目次
3. 石川県立図書館の建築デザイン
4. 円形劇場のような書架のレイアウト

3. 石川県立図書館の建築デザイン

石川県立図書館の建築デザインの特徴は、大きく2つあります。1つは円形劇場のような吹き抜けのデザイン、もう1つは表面積を増やして窓辺の席を多く設置できるようにした外壁のデザインです。それぞれの作りと、もたらすメリットについて詳しくご紹介します。

円形劇場のような吹き抜けのデザイン

石川県立図書館(石川県)~観光できる図書館シリーズ2~
(画像=『たびこふれ』より引用)

1階の閲覧エリアの自動扉を通り抜けると、円形の書架に囲まれた吹き抜けのスペースが現れます。また、4階にはリングのスペースがあり、閲覧エリアを上から一望できます。円形劇場のように荘厳なこの絶景を見ることを、石川県立図書館に訪れる目的にしている人は少なくないでしょう。

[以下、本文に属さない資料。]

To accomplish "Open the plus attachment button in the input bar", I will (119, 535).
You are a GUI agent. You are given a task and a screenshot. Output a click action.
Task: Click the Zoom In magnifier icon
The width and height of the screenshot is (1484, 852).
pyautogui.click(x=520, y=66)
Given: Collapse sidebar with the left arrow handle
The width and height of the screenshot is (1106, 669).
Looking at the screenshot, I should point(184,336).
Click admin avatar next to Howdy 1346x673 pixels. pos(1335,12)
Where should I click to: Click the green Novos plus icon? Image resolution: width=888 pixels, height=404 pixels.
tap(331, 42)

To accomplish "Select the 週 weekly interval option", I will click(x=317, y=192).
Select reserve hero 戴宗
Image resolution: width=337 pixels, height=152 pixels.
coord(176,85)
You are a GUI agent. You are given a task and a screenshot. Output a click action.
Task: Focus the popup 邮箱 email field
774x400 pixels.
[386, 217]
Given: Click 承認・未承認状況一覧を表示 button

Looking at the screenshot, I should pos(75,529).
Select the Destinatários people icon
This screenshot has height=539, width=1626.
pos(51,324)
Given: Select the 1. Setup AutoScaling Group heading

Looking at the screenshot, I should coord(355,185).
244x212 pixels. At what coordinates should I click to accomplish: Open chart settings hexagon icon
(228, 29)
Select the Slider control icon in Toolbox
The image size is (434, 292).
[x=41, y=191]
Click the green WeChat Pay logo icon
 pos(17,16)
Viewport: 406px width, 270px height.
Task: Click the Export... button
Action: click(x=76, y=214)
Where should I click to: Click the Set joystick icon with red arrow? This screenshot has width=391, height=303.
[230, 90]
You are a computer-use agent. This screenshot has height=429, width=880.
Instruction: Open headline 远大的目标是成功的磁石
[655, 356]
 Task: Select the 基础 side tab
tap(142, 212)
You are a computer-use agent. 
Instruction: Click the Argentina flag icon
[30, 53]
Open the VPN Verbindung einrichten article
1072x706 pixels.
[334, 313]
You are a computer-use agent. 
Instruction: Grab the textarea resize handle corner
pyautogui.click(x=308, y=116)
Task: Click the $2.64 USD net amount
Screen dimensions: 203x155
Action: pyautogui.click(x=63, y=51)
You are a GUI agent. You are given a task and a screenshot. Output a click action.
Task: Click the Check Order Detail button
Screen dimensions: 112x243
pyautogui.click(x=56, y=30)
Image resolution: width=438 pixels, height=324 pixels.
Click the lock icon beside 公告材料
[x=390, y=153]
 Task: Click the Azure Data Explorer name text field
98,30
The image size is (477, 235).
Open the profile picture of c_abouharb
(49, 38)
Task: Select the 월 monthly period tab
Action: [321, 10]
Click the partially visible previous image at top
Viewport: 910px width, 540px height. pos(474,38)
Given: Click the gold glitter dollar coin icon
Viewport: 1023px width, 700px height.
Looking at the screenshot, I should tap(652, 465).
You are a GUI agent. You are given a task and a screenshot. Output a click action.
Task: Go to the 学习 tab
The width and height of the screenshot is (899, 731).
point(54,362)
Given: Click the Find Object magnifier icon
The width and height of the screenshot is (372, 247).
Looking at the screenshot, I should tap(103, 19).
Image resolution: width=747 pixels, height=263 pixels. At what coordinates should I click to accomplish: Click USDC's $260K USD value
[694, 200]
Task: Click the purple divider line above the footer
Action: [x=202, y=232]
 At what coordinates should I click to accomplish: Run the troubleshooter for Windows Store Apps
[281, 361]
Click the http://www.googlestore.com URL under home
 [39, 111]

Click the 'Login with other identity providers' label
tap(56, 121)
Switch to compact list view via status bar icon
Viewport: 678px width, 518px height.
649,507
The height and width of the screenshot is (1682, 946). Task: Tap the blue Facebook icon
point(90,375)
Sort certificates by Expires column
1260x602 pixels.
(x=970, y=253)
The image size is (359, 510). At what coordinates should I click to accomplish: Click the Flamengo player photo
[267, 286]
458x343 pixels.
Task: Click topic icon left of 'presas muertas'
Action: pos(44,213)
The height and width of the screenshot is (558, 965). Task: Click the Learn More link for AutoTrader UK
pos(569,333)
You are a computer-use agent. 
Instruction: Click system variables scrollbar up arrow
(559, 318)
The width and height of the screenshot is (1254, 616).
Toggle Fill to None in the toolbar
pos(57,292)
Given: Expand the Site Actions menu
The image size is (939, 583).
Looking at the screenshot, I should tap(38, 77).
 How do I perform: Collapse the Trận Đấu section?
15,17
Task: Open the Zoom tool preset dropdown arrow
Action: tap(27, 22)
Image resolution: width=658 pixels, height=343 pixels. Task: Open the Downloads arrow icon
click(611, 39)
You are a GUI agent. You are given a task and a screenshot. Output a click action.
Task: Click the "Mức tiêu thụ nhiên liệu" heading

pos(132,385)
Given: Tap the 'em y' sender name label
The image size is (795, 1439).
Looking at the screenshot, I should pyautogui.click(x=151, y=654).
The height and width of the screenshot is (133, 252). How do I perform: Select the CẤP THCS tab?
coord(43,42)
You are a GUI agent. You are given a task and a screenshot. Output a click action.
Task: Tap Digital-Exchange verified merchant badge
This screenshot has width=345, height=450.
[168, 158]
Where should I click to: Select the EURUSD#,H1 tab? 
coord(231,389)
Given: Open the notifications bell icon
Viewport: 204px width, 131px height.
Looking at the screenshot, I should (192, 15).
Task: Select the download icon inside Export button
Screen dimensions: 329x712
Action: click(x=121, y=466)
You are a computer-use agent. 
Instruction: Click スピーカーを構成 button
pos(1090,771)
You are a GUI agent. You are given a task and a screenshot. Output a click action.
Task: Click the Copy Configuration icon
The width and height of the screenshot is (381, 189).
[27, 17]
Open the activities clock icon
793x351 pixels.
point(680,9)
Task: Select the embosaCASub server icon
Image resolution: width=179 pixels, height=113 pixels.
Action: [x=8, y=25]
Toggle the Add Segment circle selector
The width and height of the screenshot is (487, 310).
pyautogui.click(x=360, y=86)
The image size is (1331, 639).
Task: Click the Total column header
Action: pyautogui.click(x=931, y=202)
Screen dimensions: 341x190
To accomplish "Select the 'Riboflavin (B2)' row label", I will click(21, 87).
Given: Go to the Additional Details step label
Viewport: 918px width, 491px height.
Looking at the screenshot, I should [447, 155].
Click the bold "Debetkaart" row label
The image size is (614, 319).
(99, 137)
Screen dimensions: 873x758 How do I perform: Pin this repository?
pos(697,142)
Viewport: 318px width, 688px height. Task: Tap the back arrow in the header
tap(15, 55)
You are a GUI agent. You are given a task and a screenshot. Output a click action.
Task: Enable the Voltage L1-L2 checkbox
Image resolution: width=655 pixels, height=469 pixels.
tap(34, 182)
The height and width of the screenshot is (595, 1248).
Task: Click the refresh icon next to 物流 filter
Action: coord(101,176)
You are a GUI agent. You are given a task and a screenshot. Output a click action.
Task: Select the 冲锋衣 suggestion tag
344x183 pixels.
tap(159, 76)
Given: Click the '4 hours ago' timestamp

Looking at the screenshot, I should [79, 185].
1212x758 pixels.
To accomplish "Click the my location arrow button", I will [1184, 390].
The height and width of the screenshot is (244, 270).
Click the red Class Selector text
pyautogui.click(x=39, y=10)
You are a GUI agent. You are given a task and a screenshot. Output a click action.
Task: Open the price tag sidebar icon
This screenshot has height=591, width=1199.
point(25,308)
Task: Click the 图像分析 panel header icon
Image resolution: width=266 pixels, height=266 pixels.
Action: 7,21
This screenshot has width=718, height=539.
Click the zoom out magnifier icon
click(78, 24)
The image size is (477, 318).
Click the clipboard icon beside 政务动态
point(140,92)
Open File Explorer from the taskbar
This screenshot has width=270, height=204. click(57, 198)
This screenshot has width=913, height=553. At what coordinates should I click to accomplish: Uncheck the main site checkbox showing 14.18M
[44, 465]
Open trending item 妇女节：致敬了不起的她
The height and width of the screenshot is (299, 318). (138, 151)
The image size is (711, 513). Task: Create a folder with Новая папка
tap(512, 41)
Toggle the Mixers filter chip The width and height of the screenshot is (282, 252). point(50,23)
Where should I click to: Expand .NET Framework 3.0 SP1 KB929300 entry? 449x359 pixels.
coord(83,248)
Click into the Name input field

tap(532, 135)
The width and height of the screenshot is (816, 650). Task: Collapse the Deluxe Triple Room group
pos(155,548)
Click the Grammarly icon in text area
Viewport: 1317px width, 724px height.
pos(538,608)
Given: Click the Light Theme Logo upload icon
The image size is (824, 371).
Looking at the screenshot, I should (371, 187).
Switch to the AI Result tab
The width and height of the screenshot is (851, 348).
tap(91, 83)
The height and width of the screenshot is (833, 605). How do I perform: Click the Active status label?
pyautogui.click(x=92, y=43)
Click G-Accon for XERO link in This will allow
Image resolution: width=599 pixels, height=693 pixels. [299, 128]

石川県立図書館(石川県)~観光できる図書館シリーズ2~
(画像=『たびこふれ』より引用)

3階まで上がると、吹き抜けの上を通る「ブリッジ」を渡ることができます。ブリッジの途中は、オシャレな人の自宅のようなインテリアが配置されていて、非日常的なスペースに。低めの本棚には、アート・ファッションに関する雑誌が並べられています。ゆったりと座れる椅子に腰をかければ、上下左右どこを見てもこの建築を感じられる、贅沢な瞬間が訪れます。

窓辺を多く作る外壁のデザイン

石川県立図書館(石川県)~観光できる図書館シリーズ2~
(画像=『たびこふれ』より引用)

外観からもわかるように、波打つような外壁のデザインで、多くの「窓辺」ができるように設計されています。閲覧エリアの窓辺の席は、ただの窓辺ではなく、ひとつひとつ座席が壁や書架に囲まれるような形になっています。そのため、席についたときに、手元は自然光で明るく、周囲の視線を気にせずに集中できる環境が整うのです。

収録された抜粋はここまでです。